When I was very young, my two sisters and I would cut our own tree.  Now this was a long, long time ago when we lived  in the foothills of the Cascade in Oregon. No tree farms.  We would traipse around ours (or our neighbors’) back forty looking for the perfect tree.  What we usually ended up doing was climbing a tree and sawing off the top (crooked, of course) drag it home, get out the two by four stand with a hole drilled in it and try to stand it up…not an easy task.  It usually ended up looking a bit like this.  No matter.  Our ornaments generally consisted of crayoned chains cut from construction paper, strings   of  popcorn (some burnt kernels included) and maybe a very bedraggled star that would not stay upright on the top branch.  We’d step back to admire our handiwork–beautiful.

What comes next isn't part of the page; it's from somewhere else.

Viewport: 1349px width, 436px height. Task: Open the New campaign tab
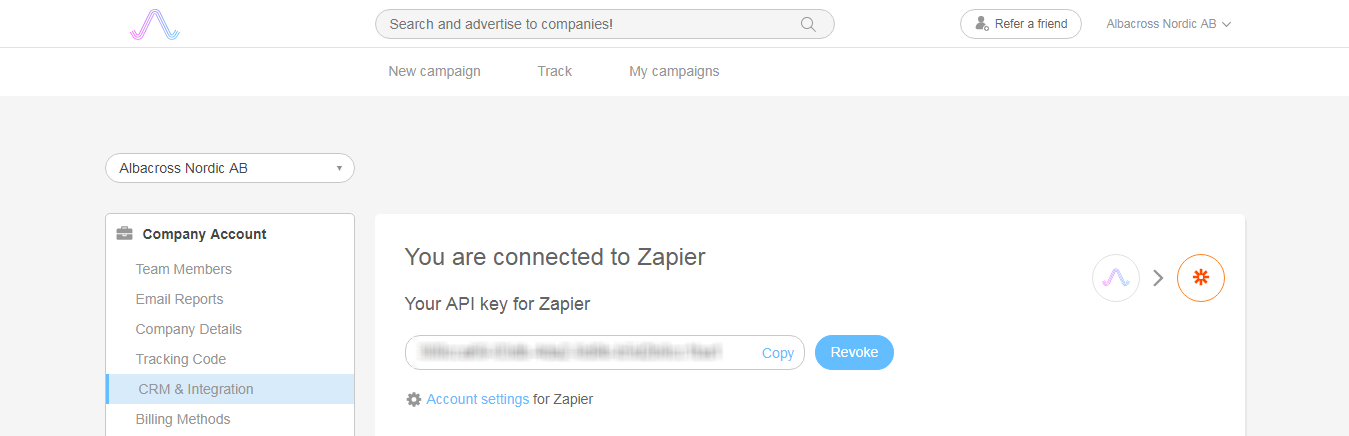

Our presents were wrapped, no scotch tape in those days, and tied with yarn if we were lucky enough to find some.  When presents arrived from distant grandparents, we would open them without parental knowledge, and try to re wrap them so we wouldn’t get caught…ruined our surprise, of course, as skullduggery often does.  It was the anticipation, the wonder of possible gifts, the inevitable disappointment in the practical gifts received.  Next year…there was always next year.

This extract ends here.